What the task asks
Return all of the data below verbatim, keeping every line unchanged.

══ Input for this task ══

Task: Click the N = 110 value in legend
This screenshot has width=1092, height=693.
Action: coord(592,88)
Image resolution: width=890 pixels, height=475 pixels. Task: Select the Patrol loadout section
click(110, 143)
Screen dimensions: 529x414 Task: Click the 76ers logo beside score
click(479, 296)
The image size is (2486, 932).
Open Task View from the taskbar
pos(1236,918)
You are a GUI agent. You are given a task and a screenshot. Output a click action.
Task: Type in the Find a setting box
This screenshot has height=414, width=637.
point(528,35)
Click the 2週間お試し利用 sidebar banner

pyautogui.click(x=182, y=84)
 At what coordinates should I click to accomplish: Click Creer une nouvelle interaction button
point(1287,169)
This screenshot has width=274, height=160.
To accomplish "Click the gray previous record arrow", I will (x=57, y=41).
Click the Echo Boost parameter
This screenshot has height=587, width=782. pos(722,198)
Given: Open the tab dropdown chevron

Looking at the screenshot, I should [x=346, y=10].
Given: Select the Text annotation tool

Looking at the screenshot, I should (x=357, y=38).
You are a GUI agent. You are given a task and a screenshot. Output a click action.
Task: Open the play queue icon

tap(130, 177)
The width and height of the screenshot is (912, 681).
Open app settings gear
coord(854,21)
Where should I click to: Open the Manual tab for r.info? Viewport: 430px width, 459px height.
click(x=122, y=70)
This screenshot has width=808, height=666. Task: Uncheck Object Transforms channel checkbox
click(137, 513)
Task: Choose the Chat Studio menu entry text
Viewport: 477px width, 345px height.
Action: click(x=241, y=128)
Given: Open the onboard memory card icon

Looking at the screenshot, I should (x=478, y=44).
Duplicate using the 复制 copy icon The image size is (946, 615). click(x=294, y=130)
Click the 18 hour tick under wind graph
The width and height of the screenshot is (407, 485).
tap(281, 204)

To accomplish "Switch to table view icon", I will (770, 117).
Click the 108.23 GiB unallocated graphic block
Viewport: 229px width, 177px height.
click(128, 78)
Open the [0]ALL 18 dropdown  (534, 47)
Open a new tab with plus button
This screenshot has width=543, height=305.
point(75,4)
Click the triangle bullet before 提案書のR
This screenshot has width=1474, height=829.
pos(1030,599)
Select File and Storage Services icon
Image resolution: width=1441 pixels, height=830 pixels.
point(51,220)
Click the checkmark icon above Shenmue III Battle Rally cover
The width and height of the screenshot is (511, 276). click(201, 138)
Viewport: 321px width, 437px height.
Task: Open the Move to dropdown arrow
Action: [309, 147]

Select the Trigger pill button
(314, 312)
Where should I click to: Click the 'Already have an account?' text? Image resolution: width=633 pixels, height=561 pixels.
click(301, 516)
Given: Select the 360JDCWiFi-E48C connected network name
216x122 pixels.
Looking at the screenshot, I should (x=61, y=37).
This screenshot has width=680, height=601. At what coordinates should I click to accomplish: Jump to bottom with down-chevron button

═══

Full solution
Task: Click the N = 110 value in legend
This screenshot has width=1092, height=693.
Action: coord(592,88)
Image resolution: width=890 pixels, height=475 pixels. Task: Select the Patrol loadout section
click(110, 143)
Screen dimensions: 529x414 Task: Click the 76ers logo beside score
click(479, 296)
The image size is (2486, 932).
Open Task View from the taskbar
pos(1236,918)
You are a GUI agent. You are given a task and a screenshot. Output a click action.
Task: Type in the Find a setting box
This screenshot has height=414, width=637.
point(528,35)
Click the 2週間お試し利用 sidebar banner

pyautogui.click(x=182, y=84)
 At what coordinates should I click to accomplish: Click Creer une nouvelle interaction button
point(1287,169)
This screenshot has width=274, height=160.
To accomplish "Click the gray previous record arrow", I will (x=57, y=41).
Click the Echo Boost parameter
This screenshot has height=587, width=782. pos(722,198)
Given: Open the tab dropdown chevron

Looking at the screenshot, I should [x=346, y=10].
Given: Select the Text annotation tool

Looking at the screenshot, I should (x=357, y=38).
You are a GUI agent. You are given a task and a screenshot. Output a click action.
Task: Open the play queue icon

tap(130, 177)
The width and height of the screenshot is (912, 681).
Open app settings gear
coord(854,21)
Where should I click to: Open the Manual tab for r.info? Viewport: 430px width, 459px height.
click(x=122, y=70)
This screenshot has width=808, height=666. Task: Uncheck Object Transforms channel checkbox
click(137, 513)
Task: Choose the Chat Studio menu entry text
Viewport: 477px width, 345px height.
Action: click(x=241, y=128)
Given: Open the onboard memory card icon

Looking at the screenshot, I should (x=478, y=44).
Duplicate using the 复制 copy icon The image size is (946, 615). click(x=294, y=130)
Click the 18 hour tick under wind graph
The width and height of the screenshot is (407, 485).
tap(281, 204)

To accomplish "Switch to table view icon", I will (770, 117).
Click the 108.23 GiB unallocated graphic block
Viewport: 229px width, 177px height.
click(128, 78)
Open the [0]ALL 18 dropdown  (534, 47)
Open a new tab with plus button
This screenshot has width=543, height=305.
point(75,4)
Click the triangle bullet before 提案書のR
This screenshot has width=1474, height=829.
pos(1030,599)
Select File and Storage Services icon
Image resolution: width=1441 pixels, height=830 pixels.
point(51,220)
Click the checkmark icon above Shenmue III Battle Rally cover
The width and height of the screenshot is (511, 276). click(201, 138)
Viewport: 321px width, 437px height.
Task: Open the Move to dropdown arrow
Action: [309, 147]

Select the Trigger pill button
(314, 312)
Where should I click to: Click the 'Already have an account?' text? Image resolution: width=633 pixels, height=561 pixels.
click(301, 516)
Given: Select the 360JDCWiFi-E48C connected network name
216x122 pixels.
Looking at the screenshot, I should (x=61, y=37).
This screenshot has width=680, height=601. At what coordinates should I click to accomplish: Jump to bottom with down-chevron button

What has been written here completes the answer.